Chris was sympathetic but also storming around the house yelling about his parents. “Fuck them. Seriously, just fuck them. Who do they think they are? Fuckers!”

And not to be outdone, Seamus was also regularly howling,
Foooooooooooood! Fookers! Get me foooooooooooood!! Toooooooooooooast! Where’s my fookin’ toooooooooooooooast?

This was, of course, the worst possible time for Chris and me to further discuss what his parents had said. But I couldn’t help myself.

In our talks before his mother outed him, Chris and I had contemplated a number of scenarios about how his parents might react. I could certainly understand that a twice-divorced, forty-something woman who lived sixty miles away in Dowdy-town was not the first choice any self-respecting Newport Beach parents of a private-schooled, Princeton-educated, oldest child would make for their son, and I assumed this would be the focus. And that things would not go well. I’m generally a glass-half-empty kind of person.

Chris, at least initially, thought that his mother would appreciate my sense of style, my education, and my extensive community volunteer credentials. He thought, or rather hoped, his father would appreciate that I was a lawyer and businessperson. Chris is generally a glass-half-full person. Neither one of us anticipated that his parents would set forth an edict. We had amusingly enough thought the choice was his to make. Not being parents ourselves, we had underestimated the parental instinct for protection of their young. And of course, we had failed to understand that a thirty-year-old could still be considered “young” to his parents.

But when they’d staged what I referred to as “the intervention” after Thanksgiving, it weighed heavily on Chris. And on me. I didn’t have faith he’d stand up to his parents. I’d lost out to both of my mothers-in-law in battles large and small and had extremely low expectations as a result. Chris needed me to believe in him so he could believe in himself. I like to think that had the intervention come at another time, at a time when my dog did not have cancer, when chemo was not looming on the horizon, when I had a tighter grasp on my sanity, we would have handled it better. But that was not the case.

We argued.

And argued.

“Look, your mother says that she will never—NEVER—get over my two divorces. So, that’s it then. There’s nothing I can do about it. I don’t even have to fight. There is absolutely nothing I can do to erase my two divorces, so there’s nothing I can do to change her mind.”

“You’re missing my point. I told them I wasn’t going to break up with you. I just need to know you are going to support me. That we’re going to stand together against them.”

“I’m not going to have anything to do with them!”

“Well, you can’t take that position. They’re my parents.”

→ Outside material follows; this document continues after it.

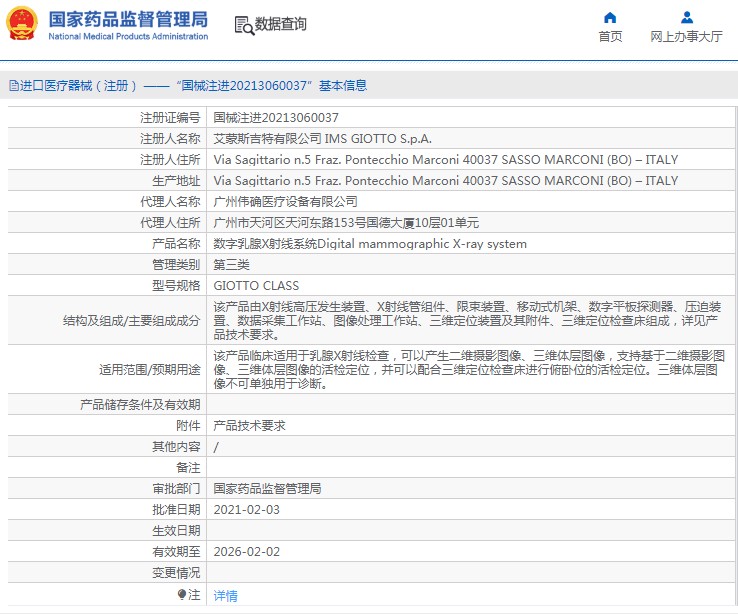Click the expiry date 2026-02-02
Image resolution: width=738 pixels, height=614 pixels.
pyautogui.click(x=247, y=551)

“What happened to ‘fuck them’?”

And then we’d repeat variations of the same script.

I redirected my anger to the Veterinary Cancer Clinic. When I called again to follow up on the New York lab report, I didn’t even bother to ask for the doctor. I spoke to the receptionist.

“It’s been two weeks. We’re waiting for the New York lab test results. Are they in?”

“Two weeks? It doesn’t take two weeks,” she said. “Let me check.” After a short time she was back on the line. “The slides weren’t sent until just a few days ago so we should have the results in another day or so.”

“The slides were sent a long time ago. They apparently took a long time in the mail.”

“I don’t know. This is a new thing. We haven’t sent a lot of these out, but I don’t think we mail them. They’re slides and all, so I don’t think they go in regular mail.”

“Can you check and see exactly when these slides were sent out?”

She left me on hold for a few moments again. “Okay, so we overnight the slides by FedEx. That way we can track them. And yours went out four days ago.”

That’s when I remembered the FedEx charge on my bill. So Dr. Sorority Chick had forgotten to even send the slides and then just blamed the US Post Office. And this is a new thing—this New York lab. Did I even need the New York results? Did I need to pay for that, or was I just up-sized in the sale of veterinarian procedures?